In a 2004 profile in The New Yorker, critic Joan Acocella called Cornejo "the most technically accomplished male ballet dancer in the United States" even though, she noted, he is unusually short for a male principal. Critic John Rockwell wrote in The New York Times: "What makes Mr. Cornejo great is that his stunts don't look like stunts but like beautiful dancing." The NYT's chief dance critic, Alastair Macaulay, praised his artistic range in 2016: "His jumps' height and his turns' speed matter less than their windblown, tilting ecstasy and shining, boyish fervor. How can this paragon of adolescent lyricism also be the mature prince or witty imp we see in other ballets?" In the Los Angeles Times in 2013, Susan Reiter wrote: "Cornejo has elegantly and boldly left expectations behind. The phenomenal technique continues to amaze, but he always uses it to express the essence of each role." Critic Gia Kourlas called "Momentum", a piece Cornejo choreographed to music by Philip Glass, an "unpretentious exploration of his clean virtuosity." He generally attracts enthusiastic applause, indicating his popular appeal.

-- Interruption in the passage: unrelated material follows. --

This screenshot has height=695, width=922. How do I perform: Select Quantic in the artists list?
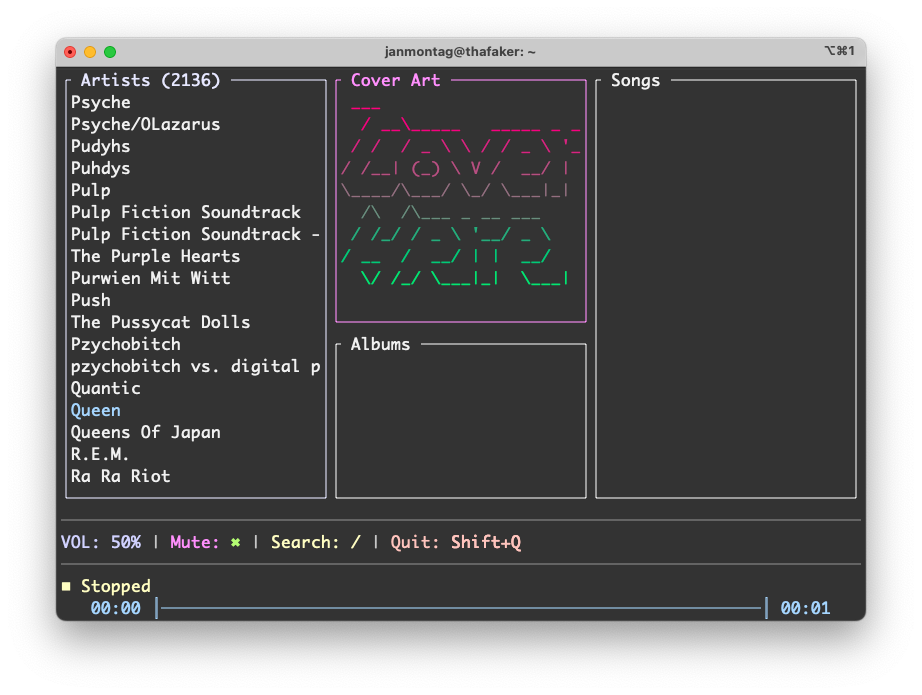(x=106, y=388)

Cornejo is 5 ft 6 in tall, unusually short for a male ballet dancer. Traditional ballet roles cast short male dancers in minor or comical parts, and Cornejo was given such parts early in his career; critics called for him to be given larger roles, in recognition of his technical ability and popularity, and he was eventually cast in many lead roles as his career progressed. Cornejo has remarked that he feels "much bigger" than others perceive him, enjoying "big, slow" adagio choreography as well as the quicker movements generally assigned to smaller dancers.

==Personal life==
 Cornejo was married to Carmen Corella, a professional dancer from Spain and the sister of Ángel Corella, the founder and director of the Corella Ballet.

Cornejo is now married to an Argentine journalist, they have a child and are living in the Bronx, New York City.

Cornejo enjoys drawing as a hobby.

In 2022, Cornejo became an honoree of the Carnegie Corporation of New York's Great Immigrant Award.